The abbot straightened up in his chair and looked at each of them closely with a touch of his former arrogance. “Why should I tell you that?” he blustered. “Virgilius is my brother, very well. The fact that I kept it secret is no crime, and as far as the theft of the hosts is concerned…” He paused menacingly. “Who has more credibility here-a no-account bathhouse doctor, a dishonorable hangman and his equally dishonorable daughter, or the venerable abbot of Andechs? Especially since we’ve already found the culprit. Why shouldn’t I simply call the guards at once?”
“Because then there will be no one to help you find your brother,” Jakob replied in a dry tone.
When the abbot didn’t respond, the hangman leaned forward and looked him in the face, his eyes narrowing to slits and his voice so soft Simon and Magdalena could scarcely hear him.
“That’s why you’re here, isn’t it? Because you hoped to find your brother, who was abducted by the real sorcerer?” Kuisl leaned back and sucked calmly on his pipe. When he starting speaking again, a broad smile spread over his face. “But believe me, if anyone can find Virgilius, it’s me. The life of your brother in exchange for the life of Nepomuk. I’d say that’s a fair exchange.”
From his hiding place, the sorcerer’s hate-filled eyes stared at the group sitting around a lantern in the watchmaker’s laboratory.
In the flickering light, the man could see how that damned hangman was speaking to Maurus Rambeck, and how the latter fell to pieces. The sorcerer hissed like a snake and rolled his eyes. He had expected more dignity from the abbot, but it appeared he was actually intimidated by this group.
The sorcerer had listened to the entire conversation. This executioner and his family were more clever than he thought at first-though not clever enough for him. Nobody was. His real problem was his helper, who couldn’t carry out even the simplest orders. Three times this hangman’s daughter had eluded his grasp, but now it was clear she didn’t represent the greatest danger, nor did the effeminate bathhouse doctor; it was the executioner himself.
The sorcerer licked his dry lips. He should have disposed of this Kuisl long ago. He was dangerous. A falling sack of lime wouldn’t be enough, and a direct confrontation seemed too risky. Damn, this whole Kuisl family lay upon him like a curse.
Suddenly he began to grin. The idea was so good he had to be careful he didn’t start to chuckle out loud: there was indeed another way to get rid of all his problems, and it was a shame he hadn’t thought of it earlier. He’d have to give instructions at once for his plan to be carried out.
Until then, all he could do was wait.
As invisible as a shadow, the sorcerer continued to eavesdrop on the conversation in the watchmaker’s house.
Maurus Rambeck sat as still as stone for a long while as rain trickled down the bull’s-eye window in thin rivulets. The church bell tolled midnight, and not until the last sounds had died away did he turn to Jakob again. “Do you think you can find my brother?” he asked skeptically. “You, a dishonorable hangman from Schongau?”
“He may be dishonorable, but he’s also the smartest and strongest damned man in the entire Priests’ Corner,” Magdalena retorted. “If you only knew what my father has accomplished in his life, you wouldn’t talk like such a jackass.”
The abbot raised his hands apologetically and smiled faintly. “Pardon me, young woman; it wasn’t my intent to offend your father.” He shrugged in resignation. “What can I do? It doesn’t look as though I can exactly choose who’s going to help me, and in any case, it seems Brother Jeremias will be taking my position soon.”

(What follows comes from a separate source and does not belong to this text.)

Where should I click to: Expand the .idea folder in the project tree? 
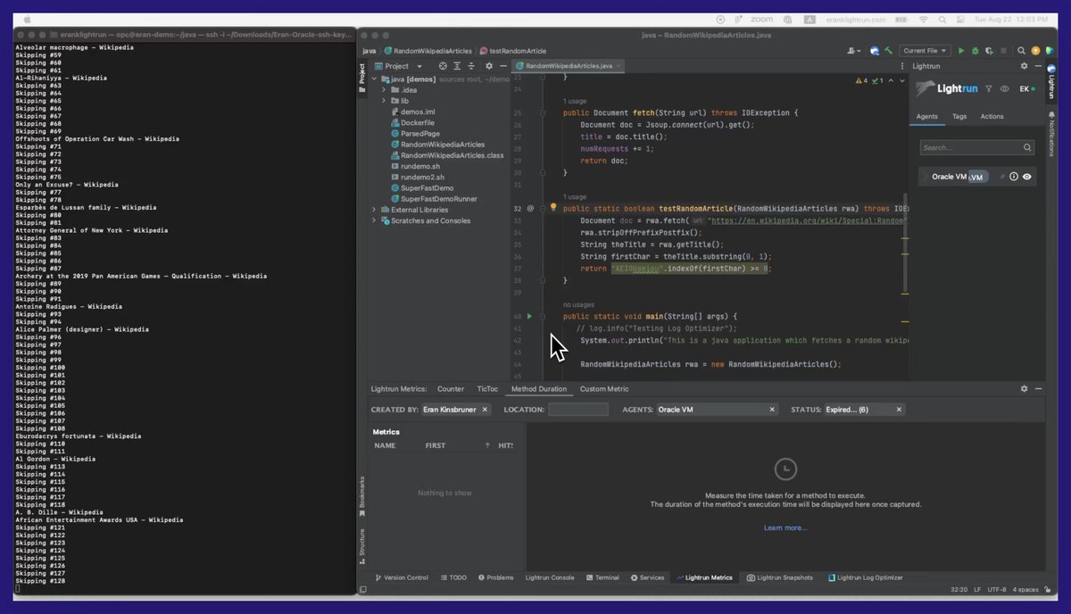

“If we are to help you, you must tell us more,” said Simon, leaning forward in his rickety chair. “Tell us what happened to your brother.”
“As your father-in-law already said, he was abducted.” Rambeck buried his face in his hands and sobbed softly before continuing. “Some madman has taken possession of him and is threatening to kill him if I don’t hand over the hosts.”
“In other words, you stole the hosts only to save your brother?” Magdalena asked sympathetically.
The abbot nodded and rubbed his tired, bloodshot eyes. “This… this sorcerer, or whatever you want to call him… knew that only I or one of the other two keyholders would be able to enter the holy chapel, so he kidnapped my brother and sent me a message, along with the one I have here.”
Rambeck reached under his robe, pulling out and carefully unwrapping a little package. When Simon saw what it was, he cringed. In the soiled cloth lay a blackened finger, a few tendons still clinging to it. It bore an engraved silver ring, which Simon noticed now was identical to the one worn by the abbot.
“This ring bears our family coat of arms,” the abbot whispered. “The Rambecks are an old family, and when we are gone, the family will die out.” He looked at Simon in despair. “Do you understand? This madman will stop at nothing. First he killed the apothecary’s assistant because he apparently knew too much; then young Vitalis when he came to the defense of his master. I had to give him the hosts.”
“How could the sorcerer be certain they were the real hosts?” Simon asked incredulously. “You could have given him anything, and-”
“That’s the reason he demanded the monstrance, too; don’t you understand, you imbecile?” Kuisl snorted, looking up angrily at the ceiling where the crocodile was still swinging in the breeze. “His Excellency had to bring the sorcerer the monstrance as proof.”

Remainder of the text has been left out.